§ TEXT SEGMENT:
Content starts

The mostly complete chart of Neural Networks, explained
The mostly complete chart of Neural Networks, explained
The zoo of neural network types grows exponentially. One needs a map to navigate between many emerging architectures and approaches.
Fortunately, Fjodor van Veen from Asimov institute compiled a wonderful cheatsheet on NN topologies. If you are not new to Machine Learning, you should have seen it before:
In this story, I will go through every mentioned topology and try to explain how it works and where it is used. Ready? Let’s go!
Perceptron. The simplest and oldest model of Neuron, as we know it. Takes some inputs, sums them up, applies activation function and passes them to output layer. No magic here.
Feed forward neural networks are also quite old — the approach originates from 50s. The way it works is described in one of my previous articles — “The old school matrix NN”, but generally it follows the following rules:
- all nodes are fully connected
- activation flows from input layer to output, without back loops
- there is one layer between input and output (hidden layer)
In most cases this type of networks is trained using Backpropagation method.
RBF neural networks are actually FF (feed forward) NNs, that use radial basis function as activation function instead of logistic function. What makes the difference?
Logistic function map some arbitrary value to a 0…1 range, answering a “yes or no” question. It is good for classification and decision making systems, but works bad for continuous values.
Contrary, radial basis functions answer the question “how far are we from the target”? This is perfect for function approximation, and machine control (as a replacement of PID controllers, for example).
To be short, these are just FF networks with different activation function and appliance.

Content ends

§ CHECK YOUR UNDERSTANDING:
- a) Repeat part of the neural network article word for word, beginning at the words "Fortunately, Fjodor van" and stopping after "output (hidden layer)".
- b) In the neural network article, how would you restate the paragraph beginning "Perceptron. The simplest and oldest model" as a brief list that keeps its main facts?

§ DATA BLOCK:
Content starts

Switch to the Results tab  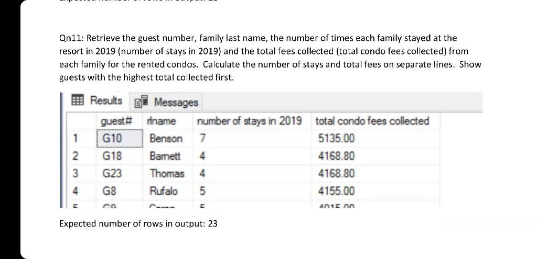tap(97, 100)
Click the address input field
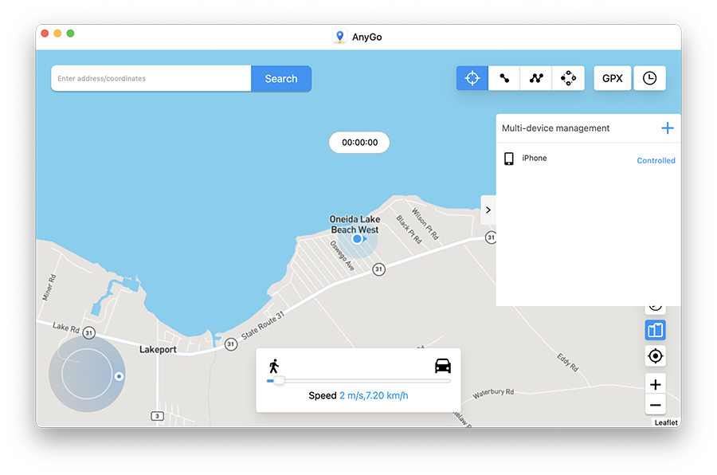Image resolution: width=717 pixels, height=475 pixels. pyautogui.click(x=150, y=78)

Content ends

§ EXERCISE SOLUTIONS:
- a)
Fortunately, Fjodor van Veen from Asimov institute compiled a wonderful cheatsheet on NN topologies. If you are not new to Machine Learning, you should have seen it before:
In this story, I will go through every mentioned topology and try to explain how it works and where it is used. Ready? Let’s go!
Perceptron. The simplest and oldest model of Neuron, as we know it. Takes some inputs, sums them up, applies activation function and passes them to output layer. No magic here.
Feed forward neural networks are also quite old — the approach originates from 50s. The way it works is described in one of my previous articles — “The old school matrix NN”, but generally it follows the following rules:
- all nodes are fully connected
- activation flows from input layer to output, without back loops
- there is one layer between input and output (hidden layer)

- b)
- The perceptron is the simplest and oldest model of a neuron.
- It takes some inputs and sums them.
- It applies an activation function.
- It passes the result to the output layer.